Now researchers say they have developed the first model of hormone-induced human prostate cancer initiation and progression.
Their results were presented at The Endocrine Society's 92nd Annual Meeting in San Diego.
"We hope this model will speed up the process of testing preventive therapies for prostate cancer as well as help clarify the hormonal mechanisms in the development of this cancer," said Gail Prins, PhD, a professor and reproductive physiologist at the University of Illinois at Chicago, who is a co-author of the study.
"Sex hormones—testosterone and estrogens—are involved in regulating the growth of prostate cancer, but the mechanisms are not well established," Prins said.

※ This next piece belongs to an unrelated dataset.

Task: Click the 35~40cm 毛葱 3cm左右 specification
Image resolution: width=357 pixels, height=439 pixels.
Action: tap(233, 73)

Currently the only available laboratory models of human prostate cancer are xenografts—cancerous human tissues grafted under the skin of animals—or "transformed" cancer cell lines containing cells that originally came from patients with prostate cancer. However, Prins said, "If you want to study the initial development of cancer—either naturally or induced—or its prevention, you cannot use a model of existing cancer, such as transformed cell lines."

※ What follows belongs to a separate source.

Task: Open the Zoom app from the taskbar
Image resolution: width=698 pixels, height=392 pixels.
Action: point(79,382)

To study the progression of prostate cancer from normal cells into cancerous cells requires the use of animal prostate cells. Animal models, however, do not directly mimic all aspects of human prostate cancer, experts say.
Prins and her colleagues created their model using prostate cells obtained from a deceased organ donor who did not have prostate disease. They isolated and grew, in 3-D culture, adult prostate progenitor cells—cells with stem cell-like properties that self-renew and may become cancerous. In 3-D culture, the progenitor cells proliferate and form small spheroids, called prostaspheres, which are capable of regenerating tissues.
The researchers combined these human prostaspheres with embryonic cells from the prostate of a rat and then transplanted the mixed cells under the kidney capsule of mice. These transplants regenerated into normal human prostate-like tissues and secreted prostate-specific antigen (PSA), which confirmed human functionality, according to Prins.
The mice then received a drug pellet containing testosterone and estradiol estrogen. A cancerous tumor formed at the transplant site.
"We were able to induce hormonally driven prostate cancer in these recombinant tissues," Prins said. "Using this model, we can follow the entire pathway of the cancer—from normal tissue to initiation and progression."